Das Fukien Siu Lam (Shaolin) Kloster, eine Zweigstelle des berühmten Nord- Shaolin Klosters, war in den Neun Lotusbergen (Gau Li Shan) der Provinz Fukien erbaut worden. Wie sein nördlicher Bruder, war auch der Fukien Siu Lam Tempel als Hochburg der besten Kung Fu Kämpfer in ganz China berühmt. Der Ruf des Fukien Klosters wurde noch um ein vielfaches grösser, als im Honan Tempel ca. 1570 ein Feuer ausbrach und das Kloster sehr stark beschädigt wurde. Viele der heute praktizierten und wegen ihrer besonders effektiven Kampffähigkeit bekannten chinesischen Kampfkünste wie Hung Gar, Wing Chun, Choy Lay Fut, Hung Fut u.v.m. stammen direkt oder indirekt aus der Tradition dieses berühmten Klosters.

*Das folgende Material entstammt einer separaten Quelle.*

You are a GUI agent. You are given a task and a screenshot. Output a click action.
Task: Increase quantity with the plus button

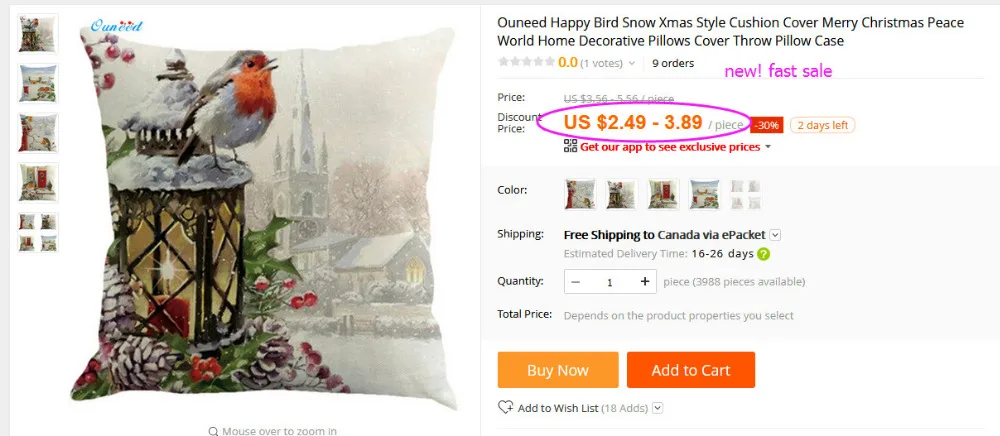645,282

Auch asiatische Filmemacher entdeckten in den 70er Jahren die Faszination des Klosters und nahmen viele der Legenden und Mythen, die sich um das Süd- Shaolin Kloster rankten, als Vorlage für ihre Filme und liessen mit Hilfe dieser Filme den Namen "Shaolin" weltbekannt werden. So handelten die in dieser Zeit gedrehten Kung Fu Filme um Legenden, die in engem Zusammenhang mit dem Süd- Shaolin Kloster stehen. Filme wie "Die 36 Kammern der Shaolin", "Der Tempel der Shaolin", "Die tödlichen Fäuste der Shaolin" sind jedem Eastern- Fan ein Begriff.